5. Steps of the Knowledge Discovery in Databases Process

Data mining is actually the core step in Knowledge Discovery in Databases (KDD) process. Though KDD is used synonymously to represent data mining, both these are actually different. Some preprocessing steps before data mining and post processing steps after data mining are to be completed to transform the raw data as useful knowledge. Thus, data mining alone might not give you what you actually look for.

KDD is an iterative process that transforms raw data into useful information. Different steps of Knowledge discovery in Databases are:Understanding: The first step is understanding the requirements. We need to have a clear understanding about the application domain and your objectives, whether it is to improve your sales, predict stock market etc. It should also know whether you are going to describe your data or predict information. Selection of data set: Data mining is done on your current or past records. Thus, you should select a data set or subset of data, in other words data samples, on which you need to perform data analysis and get useful knowledge. We should have enough quantity of data to perform data mining.

  1. Data cleaning

    Data cleaning is the step where noise and irrelevant data are removed from the large data set. This is a very important preprocessing step because your outcome would be dependent on the quality of selected data. As part of data cleaning, you might have to remove duplicate records, enter logically correct values for missing records, remove unnecessary data fields, standardize data format, update data in a timely manner and so on.

  2. Data transformation

    With the help of dimensionality reduction or transformation methods, the number of effective variables is reduced and only useful features are selected to depict data more efficiently based on the goal of the task. In short, data is transformed into appropriate form making it ready for data mining step.

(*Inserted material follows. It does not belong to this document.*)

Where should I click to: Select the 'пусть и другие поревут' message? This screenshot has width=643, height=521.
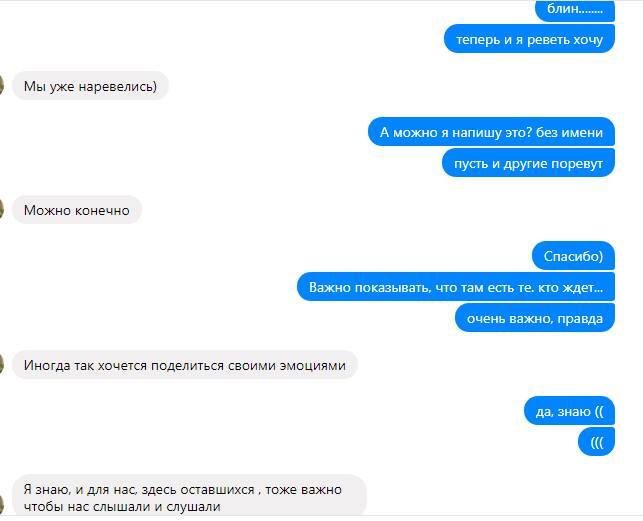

  3. Selection of data mining task

    Based on the objective of data mining, appropriate task is selected. Some common data mining tasks are classification, clustering, association rule discovery, sequential pattern discovery, regression and deviation detection. We can choose any of these tasks based on whether we need to predict information or describe information.

  4. Selection of data mining algorithm

    Appropriate method(s) is to be selected for looking for patterns from the data. You need to decide the model and parameters that might be appropriate for the method. Some popular data mining methods are decision trees and rules, relational learning models, example based methods etc.

  5. Data mining

    Data mining is the actual search for patterns from the data available using the selected data mining method.

  6. Pattern evaluation

    This is a post processing step in KDD which interprets mined patterns and relationships. If the pattern evaluated is not useful, then the process might again start from any of the previous steps, thus making KDD an iterative process.

  7. Knowledge consolidation:

This is the final step in Knowledge Discovery in Databases (KDD). The knowledge discovered is consolidated and represented to the user in a simple and easy to understand format. Mostly, visualization techniques are being used to make users understand and interpret information.

Though these are the main steps in any KDD process, some of the steps could be done combined during the actual process. For example, considering the convenience, data selection and data transformation can be combined together. Even after presenting knowledge to the user, new data can be added to the data set or mining can be further refined or a different data mining method can be chosen to get more accurate results. Thus, KDD is completely an iterative process.

When we analyze different steps of KDD process, we could understand that we are mining data to get useful information or knowledge. Thus, knowledge mining would be the more appropriate term rather than data mining.